The retrospective study, published in the Journal of Clinical and Translational Pathology, analyzed 59 cases originally diagnosed as “serous carcinoma” or “high-grade serous carcinoma” in cervical or endocervical biopsies collected between 2013 and 2023. Researchers found that 96% of these tumors originated from the endometrium (47 cases) or the tubo-ovarian region (4 cases), with only one case confirmed as a primary cervical carcinoma.
The findings have implications for clinical laboratories, as accurate tumor classification directly impacts patient management and treatment decisions. Misclassification of these tumors as primary cervical cancers could lead to inappropriate treatment protocols.
Diagnostic Challenges and Laboratory Implications
The study revealed that morphologic patterns in these tumors varied considerably and could mimic human papillomavirus-associated adenocarcinoma, presenting diagnostic challenges for pathologists. All tumors showed aberrant p53 expression and diffuse p16 positivity, markers that laboratories routinely use in cancer diagnosis.

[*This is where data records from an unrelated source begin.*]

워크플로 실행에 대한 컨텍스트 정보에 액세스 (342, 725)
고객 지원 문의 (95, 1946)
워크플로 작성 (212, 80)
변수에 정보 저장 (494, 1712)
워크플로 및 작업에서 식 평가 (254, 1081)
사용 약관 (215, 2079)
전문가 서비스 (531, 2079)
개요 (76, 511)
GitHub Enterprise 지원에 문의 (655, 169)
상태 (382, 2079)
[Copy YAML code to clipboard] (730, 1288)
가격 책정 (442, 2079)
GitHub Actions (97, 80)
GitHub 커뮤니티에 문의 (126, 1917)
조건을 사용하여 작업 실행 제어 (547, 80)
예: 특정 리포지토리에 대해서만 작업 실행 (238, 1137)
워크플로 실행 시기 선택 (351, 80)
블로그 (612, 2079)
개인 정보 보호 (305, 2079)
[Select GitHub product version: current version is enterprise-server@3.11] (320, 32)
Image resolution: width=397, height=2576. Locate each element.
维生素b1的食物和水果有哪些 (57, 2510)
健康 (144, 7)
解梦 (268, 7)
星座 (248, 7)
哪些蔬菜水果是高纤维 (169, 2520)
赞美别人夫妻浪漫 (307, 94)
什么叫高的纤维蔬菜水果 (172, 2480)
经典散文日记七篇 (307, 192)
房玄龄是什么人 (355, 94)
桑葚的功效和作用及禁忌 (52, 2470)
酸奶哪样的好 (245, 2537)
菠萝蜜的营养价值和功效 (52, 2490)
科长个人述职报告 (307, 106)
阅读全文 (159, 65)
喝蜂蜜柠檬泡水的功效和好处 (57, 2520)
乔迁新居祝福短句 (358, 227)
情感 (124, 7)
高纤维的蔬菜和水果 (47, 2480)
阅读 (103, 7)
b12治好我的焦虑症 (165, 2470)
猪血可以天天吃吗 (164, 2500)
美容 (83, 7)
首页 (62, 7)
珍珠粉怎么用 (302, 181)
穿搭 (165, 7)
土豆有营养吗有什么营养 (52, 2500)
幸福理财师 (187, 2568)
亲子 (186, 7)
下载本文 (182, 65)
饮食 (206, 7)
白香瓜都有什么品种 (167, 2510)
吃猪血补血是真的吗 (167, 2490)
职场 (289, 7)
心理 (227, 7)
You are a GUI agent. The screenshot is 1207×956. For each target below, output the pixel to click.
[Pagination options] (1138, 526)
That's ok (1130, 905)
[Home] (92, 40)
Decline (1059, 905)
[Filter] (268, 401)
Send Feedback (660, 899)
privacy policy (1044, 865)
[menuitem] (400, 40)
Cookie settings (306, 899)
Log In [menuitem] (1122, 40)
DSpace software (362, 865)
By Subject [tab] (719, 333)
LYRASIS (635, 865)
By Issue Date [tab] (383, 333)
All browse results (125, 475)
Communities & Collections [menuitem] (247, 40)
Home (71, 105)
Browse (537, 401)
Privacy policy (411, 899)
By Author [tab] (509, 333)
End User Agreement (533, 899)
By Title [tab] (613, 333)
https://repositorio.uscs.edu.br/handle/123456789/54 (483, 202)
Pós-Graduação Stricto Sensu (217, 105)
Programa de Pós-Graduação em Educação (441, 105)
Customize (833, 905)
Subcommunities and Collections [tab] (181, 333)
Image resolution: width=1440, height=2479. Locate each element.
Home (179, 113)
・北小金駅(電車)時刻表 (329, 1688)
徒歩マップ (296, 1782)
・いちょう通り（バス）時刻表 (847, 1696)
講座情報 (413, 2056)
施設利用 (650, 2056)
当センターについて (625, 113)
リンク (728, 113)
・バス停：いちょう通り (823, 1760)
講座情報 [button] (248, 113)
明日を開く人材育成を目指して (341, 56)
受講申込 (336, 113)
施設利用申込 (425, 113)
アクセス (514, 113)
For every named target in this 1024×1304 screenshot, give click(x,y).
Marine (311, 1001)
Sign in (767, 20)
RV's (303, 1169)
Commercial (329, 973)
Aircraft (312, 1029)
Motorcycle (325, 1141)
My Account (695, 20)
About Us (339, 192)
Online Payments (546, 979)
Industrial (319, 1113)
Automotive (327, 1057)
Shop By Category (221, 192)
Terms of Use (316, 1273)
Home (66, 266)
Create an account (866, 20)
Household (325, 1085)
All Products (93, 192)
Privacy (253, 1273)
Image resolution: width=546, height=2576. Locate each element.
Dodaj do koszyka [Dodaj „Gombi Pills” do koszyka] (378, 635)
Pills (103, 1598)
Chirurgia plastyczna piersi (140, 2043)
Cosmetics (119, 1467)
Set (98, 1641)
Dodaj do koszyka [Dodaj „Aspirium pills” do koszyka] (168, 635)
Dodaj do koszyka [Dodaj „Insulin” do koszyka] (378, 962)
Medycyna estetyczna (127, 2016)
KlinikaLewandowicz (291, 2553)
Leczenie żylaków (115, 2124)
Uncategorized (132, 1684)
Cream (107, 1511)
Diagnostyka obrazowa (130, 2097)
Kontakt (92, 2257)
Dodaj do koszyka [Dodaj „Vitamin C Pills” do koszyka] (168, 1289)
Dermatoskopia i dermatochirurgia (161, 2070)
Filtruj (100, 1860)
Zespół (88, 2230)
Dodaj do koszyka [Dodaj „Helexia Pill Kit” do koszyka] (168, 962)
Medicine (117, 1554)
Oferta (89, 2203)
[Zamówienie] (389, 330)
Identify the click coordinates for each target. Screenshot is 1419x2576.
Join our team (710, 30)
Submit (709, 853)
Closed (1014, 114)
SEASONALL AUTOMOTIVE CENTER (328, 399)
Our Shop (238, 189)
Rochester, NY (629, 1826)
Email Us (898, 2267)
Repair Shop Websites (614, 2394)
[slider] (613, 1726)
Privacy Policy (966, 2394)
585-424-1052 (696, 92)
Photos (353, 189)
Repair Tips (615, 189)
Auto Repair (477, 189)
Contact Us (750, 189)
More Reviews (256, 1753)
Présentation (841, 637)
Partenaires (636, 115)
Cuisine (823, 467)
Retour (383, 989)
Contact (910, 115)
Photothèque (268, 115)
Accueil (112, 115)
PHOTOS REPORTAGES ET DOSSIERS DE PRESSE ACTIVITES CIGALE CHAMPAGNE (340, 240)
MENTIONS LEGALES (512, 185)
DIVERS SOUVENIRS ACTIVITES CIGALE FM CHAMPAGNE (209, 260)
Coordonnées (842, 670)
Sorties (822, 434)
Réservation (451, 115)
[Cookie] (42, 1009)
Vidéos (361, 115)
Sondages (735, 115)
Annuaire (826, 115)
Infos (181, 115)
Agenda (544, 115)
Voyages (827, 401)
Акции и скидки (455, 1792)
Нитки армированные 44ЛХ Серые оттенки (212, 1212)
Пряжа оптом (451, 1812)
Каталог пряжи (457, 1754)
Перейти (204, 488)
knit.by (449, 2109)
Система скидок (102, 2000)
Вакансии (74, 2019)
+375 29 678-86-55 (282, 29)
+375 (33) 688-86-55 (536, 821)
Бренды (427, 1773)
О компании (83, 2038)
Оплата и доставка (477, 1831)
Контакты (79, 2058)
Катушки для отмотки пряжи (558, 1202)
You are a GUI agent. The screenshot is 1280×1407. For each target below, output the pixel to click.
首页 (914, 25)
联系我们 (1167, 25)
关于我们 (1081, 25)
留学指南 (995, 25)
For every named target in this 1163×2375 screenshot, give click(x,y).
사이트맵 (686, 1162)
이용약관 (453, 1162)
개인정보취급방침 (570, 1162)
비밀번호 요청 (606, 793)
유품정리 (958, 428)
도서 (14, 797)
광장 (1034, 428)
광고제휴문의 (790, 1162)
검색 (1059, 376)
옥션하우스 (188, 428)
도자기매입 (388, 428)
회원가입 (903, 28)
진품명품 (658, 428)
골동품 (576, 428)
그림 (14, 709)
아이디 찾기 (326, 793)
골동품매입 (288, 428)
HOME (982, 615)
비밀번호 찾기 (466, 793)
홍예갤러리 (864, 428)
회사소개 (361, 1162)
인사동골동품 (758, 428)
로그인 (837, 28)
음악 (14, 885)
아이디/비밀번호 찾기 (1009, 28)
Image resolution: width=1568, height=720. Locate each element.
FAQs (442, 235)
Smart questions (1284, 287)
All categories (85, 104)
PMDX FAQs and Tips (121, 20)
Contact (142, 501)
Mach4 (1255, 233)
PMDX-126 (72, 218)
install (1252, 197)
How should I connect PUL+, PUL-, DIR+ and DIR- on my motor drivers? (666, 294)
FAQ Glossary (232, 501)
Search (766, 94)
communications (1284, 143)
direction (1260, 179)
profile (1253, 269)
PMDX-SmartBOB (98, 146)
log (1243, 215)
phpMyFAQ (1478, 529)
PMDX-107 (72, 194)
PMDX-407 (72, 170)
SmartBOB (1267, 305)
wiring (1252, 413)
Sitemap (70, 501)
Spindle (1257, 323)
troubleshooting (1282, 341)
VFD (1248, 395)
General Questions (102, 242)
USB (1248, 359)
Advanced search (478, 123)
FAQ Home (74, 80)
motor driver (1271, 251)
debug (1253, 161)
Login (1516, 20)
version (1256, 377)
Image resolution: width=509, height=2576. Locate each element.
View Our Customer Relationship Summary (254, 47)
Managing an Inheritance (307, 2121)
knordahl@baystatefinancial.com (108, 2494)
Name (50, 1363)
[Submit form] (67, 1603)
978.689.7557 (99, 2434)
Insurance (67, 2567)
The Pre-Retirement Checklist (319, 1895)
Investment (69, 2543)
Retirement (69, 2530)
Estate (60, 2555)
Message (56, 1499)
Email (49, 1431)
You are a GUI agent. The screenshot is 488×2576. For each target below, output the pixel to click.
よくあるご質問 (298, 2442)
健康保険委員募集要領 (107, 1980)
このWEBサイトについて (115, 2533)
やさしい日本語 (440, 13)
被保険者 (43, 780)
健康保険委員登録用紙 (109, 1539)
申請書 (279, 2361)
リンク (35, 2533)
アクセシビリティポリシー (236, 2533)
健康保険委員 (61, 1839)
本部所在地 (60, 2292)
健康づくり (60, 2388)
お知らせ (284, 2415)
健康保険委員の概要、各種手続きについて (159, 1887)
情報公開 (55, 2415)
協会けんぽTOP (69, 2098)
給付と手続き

However, the research identified key differentiating immunohistochemical profiles that can aid in accurate classification. WT-1 was expressed in all tubo-ovarian tumors but in only 12% of endometrial cases. Estrogen receptor and progesterone receptor were frequently positive in endometrial tumors, while human epidermal growth factor receptor 2 was positive in 31% of cases.
Molecular analysis performed on a subset of cases confirmed tumor protein p53 mutations and other alterations typical of uterine serous carcinoma, supporting the use of targeted next-generation sequencing in differential diagnosis.
Impact on Laboratory Practice
The study emphasizes the importance of comprehensive diagnostic workups when high-grade serous carcinoma is identified in cervical biopsies. Clinical laboratories should consider additional testing, including radiologic correlation and molecular profiling, to determine the true origin of these tumors.
The research also highlights that a small subset of endocervical adenocarcinomas may mimic serous carcinoma, requiring careful morphologic and immunohistochemical evaluation to avoid misclassification.
These findings support current WHO classification guidelines and reinforce the need for laboratories to maintain updated diagnostic criteria. The study suggests that when high-grade serous carcinoma is identified in cervical specimens, pathologists should strongly consider secondary involvement from upper genital tract primaries rather than assuming cervical origin.